Texte à lire:
1. Les mesures visant à rendre le droit du travail plus lisible et plus cohérent
Le rapport préconise la mise en ligne, à partir du site Légifrance, de la base de données interne aux services du ministère du Travail, ainsi que la mise en ligne systématique des accords déposés auprès des DDTEFP dès lors qu'ils ont un champ d'application qui excède le périmètre d'une entreprise ou d'un groupe.
Le rapport propose également la refonte du Code du travail afin de rendre les règles du droit du travail plus intelligibles pour ses destinataires et de clarifier le corpus de règles législatives et réglementaires existantes. Cette opération pourrait être menée par voie d'ordonnances, dans le cadre tracé par la jurisprudence la plus récente du Conseil constitutionnel (Conseil Constitutionnel, décision n° 2003-473 du 26 juin 2003, Loi habilitant le Gouvernement à simplifier le droit N° Lexbase : A9631C89). Ainsi, à l'occasion de la refonte du Code du travail, le Gouvernement pourrait non seulement apporter des corrections de pure forme, mais aussi supprimer les dispositions devenues illégales ou obsolètes au regard de la hiérarchie des normes et, notamment, au regard du droit communautaire. Il pourrait aussi toucher, sur des points mineurs, au fond du droit, dans les limites tracées par la jurisprudence du Conseil constitutionnel.

Données affichées:

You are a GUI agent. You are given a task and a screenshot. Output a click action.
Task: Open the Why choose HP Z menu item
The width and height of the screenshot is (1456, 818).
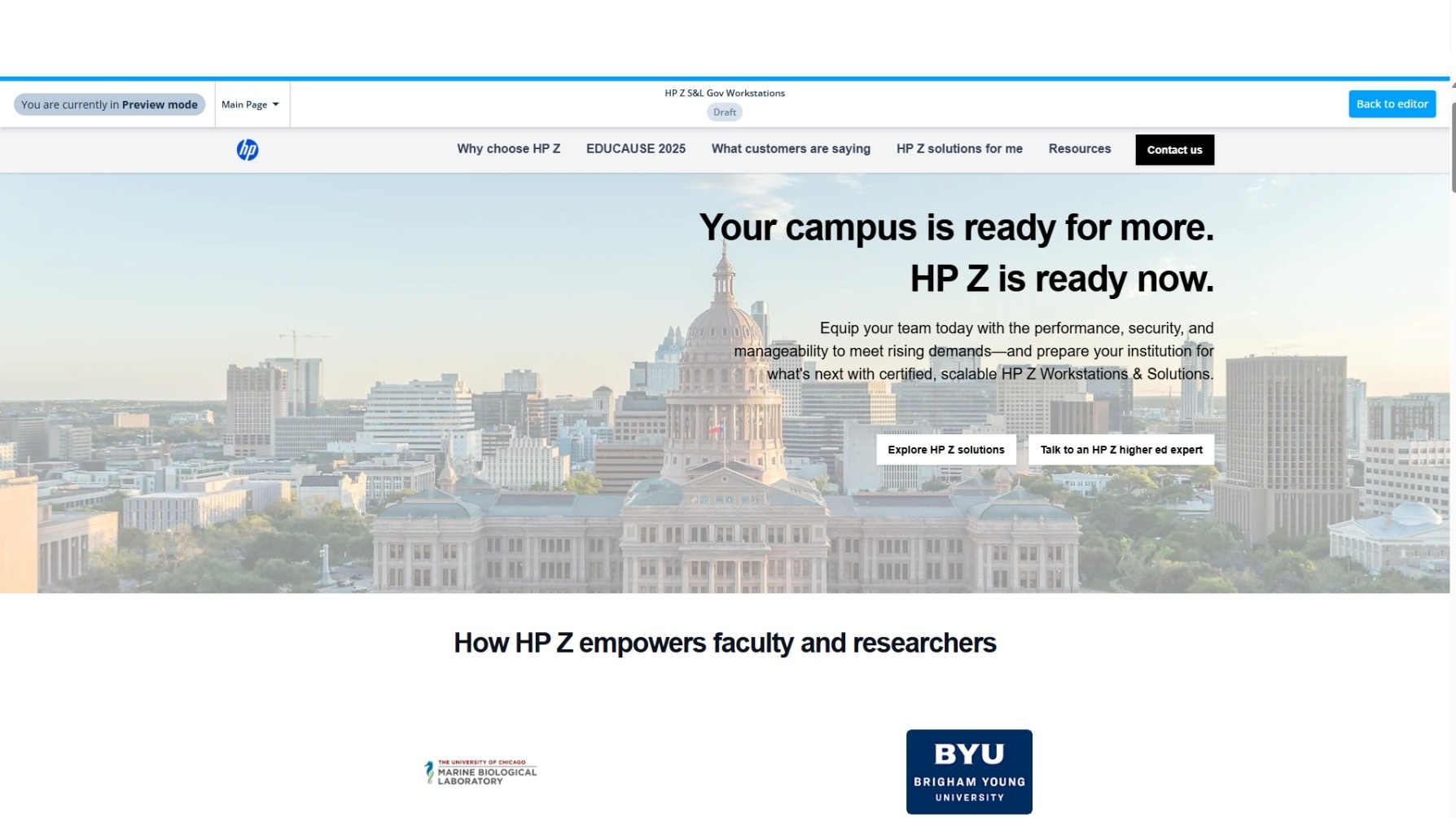click(x=508, y=149)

Travail demandé: Restituez à l'identique le passage du texte sur le droit du travail commençant par "1. Les mesures" et se terminant par "ou d'un groupe.".

Réponse complète:
1. Les mesures visant à rendre le droit du travail plus lisible et plus cohérent
Le rapport préconise la mise en ligne, à partir du site Légifrance, de la base de données interne aux services du ministère du Travail, ainsi que la mise en ligne systématique des accords déposés auprès des DDTEFP dès lors qu'ils ont un champ d'application qui excède le périmètre d'une entreprise ou d'un groupe.